-- THE TASK --
Copy every one of the rows below word for word, leaving out the pictures.

(Raw records)
★ ★ ★ ★

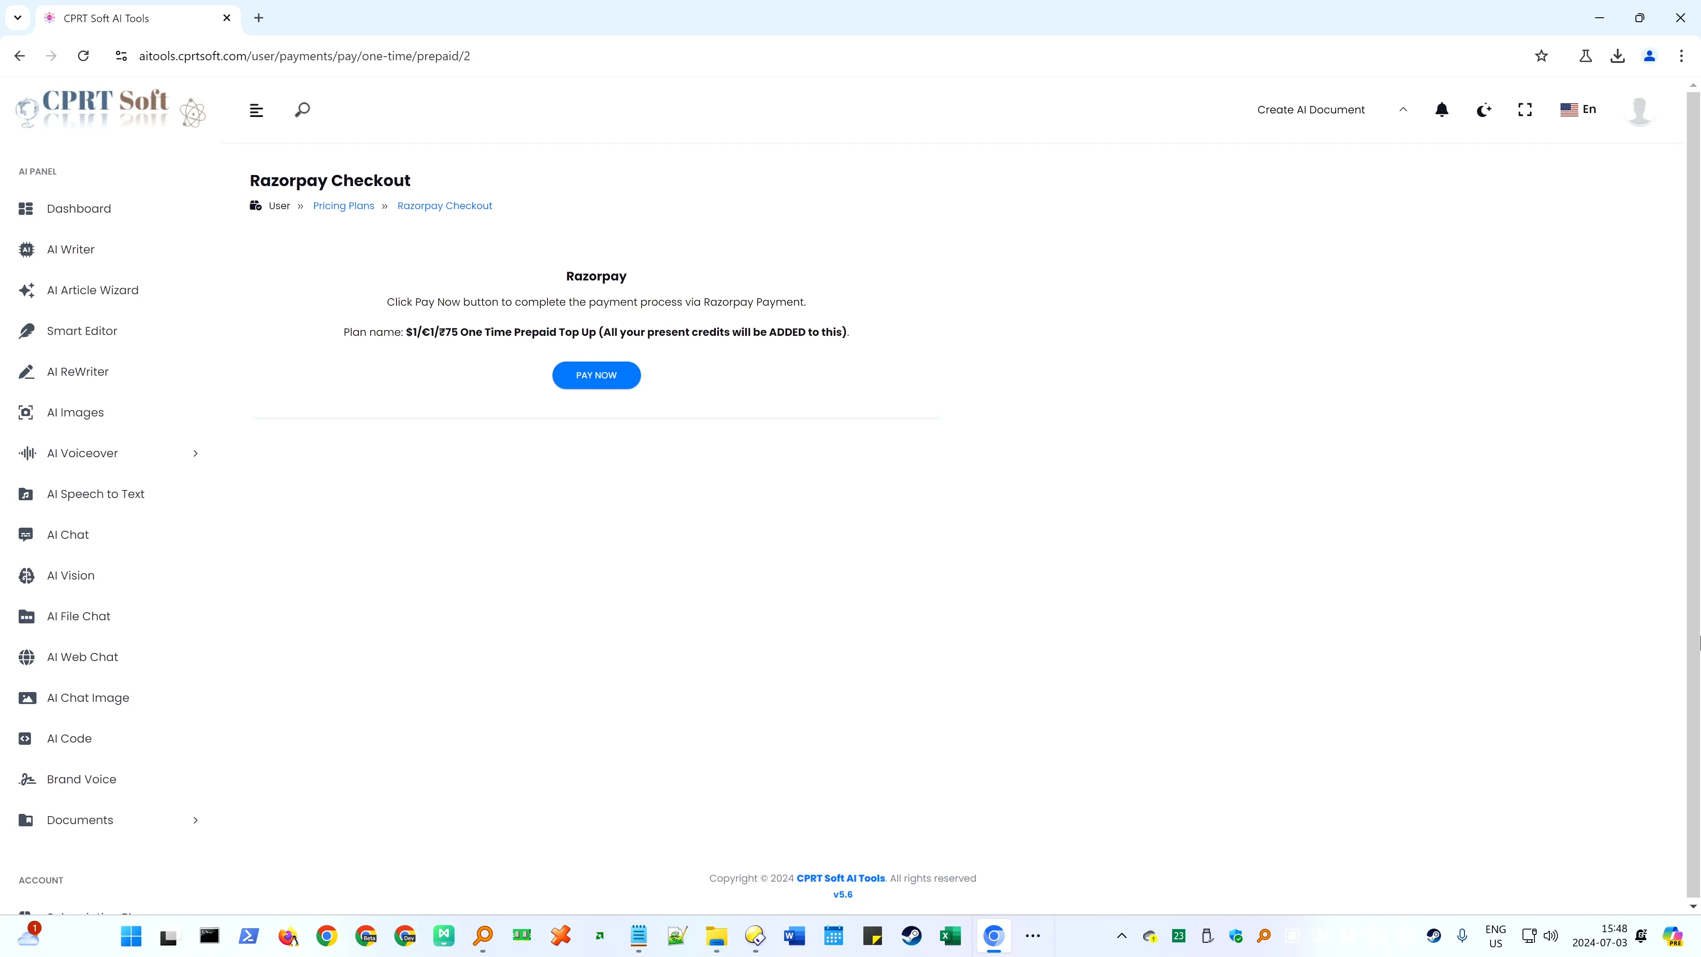Select the Smart Editor tool
The image size is (1701, 957).
coord(82,330)
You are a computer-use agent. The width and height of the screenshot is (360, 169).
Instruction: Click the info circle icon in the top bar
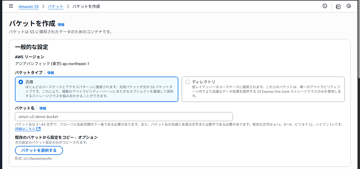click(325, 6)
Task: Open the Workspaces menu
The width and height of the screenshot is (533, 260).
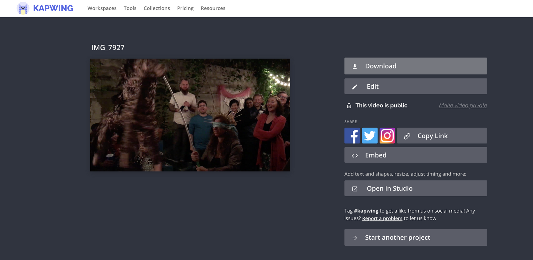Action: click(102, 8)
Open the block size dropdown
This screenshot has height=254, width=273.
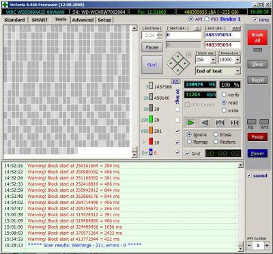click(213, 60)
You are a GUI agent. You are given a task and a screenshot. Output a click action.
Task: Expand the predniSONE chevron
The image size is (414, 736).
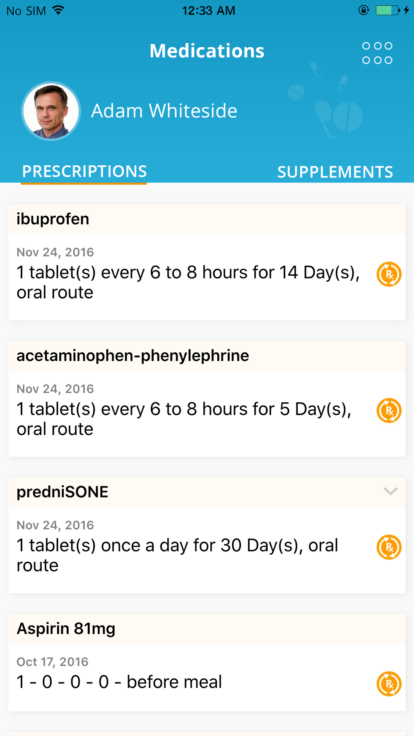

★ ★ ★ ★

-- THE ANSWER --
Select the Smart Editor tool
The image size is (1701, 957).
coord(82,330)
You are a computer-use agent. The width and height of the screenshot is (360, 169).
Instruction: Click the info circle icon in the top bar
click(325, 6)
Task: Open the Workspaces menu
The width and height of the screenshot is (533, 260).
Action: click(102, 8)
Open the block size dropdown
This screenshot has height=254, width=273.
click(213, 60)
You are a GUI agent. You are given a task and a screenshot. Output a click action.
Task: Expand the predniSONE chevron
The image size is (414, 736).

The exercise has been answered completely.